Does God have a body like ours?
Full Question
A Pentecostal friend of mine says God has a body just like ours. This is why the Bible talks about human beings being made in his image and why it also talks about the "arm of the Lord."
Answered by: Catholic Answers Staff
God is spirit, and as such he doesn't have a body (Lk 24:39: "A spirit does not have flesh and bone."). When the Bible speaks of our being made in his image, then, it doesn't mean we're like him physically. It means that, like God, we possess a spiritual aspect to our being. Like God, we can truly know, will, and love.
Part of the problem here is that many people who should know better succumb to an anthropomorphic view of God. They think of him as an old man with a long beard who sits on a throne in the sky.
However helpful such ideas maybe when not taken literally, they can be harmful when their anthropomorphic nature isn't understood. The Old Man in the Sky divinity is easily disproved and ridiculed. After the first Soviet cosmonauts returned to Earth, they thought their atheism was vindicated because they hadn't seen God in outer space.
It's a good thing they didn't see him there, for it would have disproved Christianity if they had. Christians believe God transcends the limitations of matter. He's not confined to a body at a particular place. (And he's not restricted to living on another planet as some science fiction writers have imagined.)
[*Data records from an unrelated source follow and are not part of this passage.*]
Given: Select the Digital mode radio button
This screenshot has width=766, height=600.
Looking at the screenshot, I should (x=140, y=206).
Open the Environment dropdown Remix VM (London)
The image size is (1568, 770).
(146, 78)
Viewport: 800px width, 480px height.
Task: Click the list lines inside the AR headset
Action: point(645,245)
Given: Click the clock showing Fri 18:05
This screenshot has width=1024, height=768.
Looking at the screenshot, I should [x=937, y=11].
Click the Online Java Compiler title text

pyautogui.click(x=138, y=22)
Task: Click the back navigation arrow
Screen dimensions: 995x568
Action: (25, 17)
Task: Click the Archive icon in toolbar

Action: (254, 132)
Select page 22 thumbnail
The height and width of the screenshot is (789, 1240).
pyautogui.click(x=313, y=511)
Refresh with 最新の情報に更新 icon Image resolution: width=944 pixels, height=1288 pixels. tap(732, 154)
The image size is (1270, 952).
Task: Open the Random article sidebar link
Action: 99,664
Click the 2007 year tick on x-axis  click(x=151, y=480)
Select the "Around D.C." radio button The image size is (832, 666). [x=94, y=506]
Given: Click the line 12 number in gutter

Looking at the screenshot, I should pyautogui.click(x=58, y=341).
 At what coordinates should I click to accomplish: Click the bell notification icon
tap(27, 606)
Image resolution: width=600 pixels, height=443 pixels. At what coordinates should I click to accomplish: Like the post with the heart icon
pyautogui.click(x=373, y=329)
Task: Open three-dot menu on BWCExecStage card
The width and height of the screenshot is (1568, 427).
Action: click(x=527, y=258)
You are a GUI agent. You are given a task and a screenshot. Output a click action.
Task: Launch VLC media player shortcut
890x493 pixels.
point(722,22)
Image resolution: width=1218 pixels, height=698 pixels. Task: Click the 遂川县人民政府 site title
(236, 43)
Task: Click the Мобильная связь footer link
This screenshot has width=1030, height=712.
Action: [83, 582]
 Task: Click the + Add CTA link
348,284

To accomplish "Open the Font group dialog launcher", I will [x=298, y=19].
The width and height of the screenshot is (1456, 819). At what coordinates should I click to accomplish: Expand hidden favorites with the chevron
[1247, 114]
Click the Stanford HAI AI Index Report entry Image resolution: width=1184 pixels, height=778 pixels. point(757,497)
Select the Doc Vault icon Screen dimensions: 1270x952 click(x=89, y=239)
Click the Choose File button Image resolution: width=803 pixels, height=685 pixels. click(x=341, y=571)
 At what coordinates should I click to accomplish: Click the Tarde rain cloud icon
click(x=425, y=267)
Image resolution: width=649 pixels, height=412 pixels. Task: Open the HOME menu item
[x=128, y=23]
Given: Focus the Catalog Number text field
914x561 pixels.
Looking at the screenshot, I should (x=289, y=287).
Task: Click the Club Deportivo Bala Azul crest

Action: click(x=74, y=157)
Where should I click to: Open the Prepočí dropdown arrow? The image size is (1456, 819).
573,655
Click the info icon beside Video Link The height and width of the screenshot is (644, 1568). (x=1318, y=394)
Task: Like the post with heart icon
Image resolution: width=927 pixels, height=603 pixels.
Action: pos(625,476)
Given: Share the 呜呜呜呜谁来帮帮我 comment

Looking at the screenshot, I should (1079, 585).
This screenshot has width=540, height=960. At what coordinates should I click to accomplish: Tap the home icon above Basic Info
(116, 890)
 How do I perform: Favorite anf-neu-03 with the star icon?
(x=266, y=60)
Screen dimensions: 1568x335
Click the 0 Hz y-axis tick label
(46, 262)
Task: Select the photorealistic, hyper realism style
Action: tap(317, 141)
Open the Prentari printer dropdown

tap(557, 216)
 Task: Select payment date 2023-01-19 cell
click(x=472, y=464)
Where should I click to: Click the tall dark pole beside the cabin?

We should remember that our knowledge of God is metaphorical and analogical, not literal. When we assert something about God, we're saying he's both like and unlike what we're asserting. For example, we can say God lives, but we don't mean by this that he lives as biological creatures do--by nutrition and elimination, growth and development.
To take the Bible's language about God literally creates problems. The Bible does speak of the "arm of the Lord," but this can't be taken as proof that God has a body. If that were so, then we must suppose the Lord is the Supreme Chicken because the Bible also mentions the protection found in the shadow of God's wings (Ps 17:8).
In Scripture the arm is used poetically to express power or strength. The phrase "arm of the Lord," then, is a way of expressing God's power and might, not a anatomical aspect of the Supreme Being.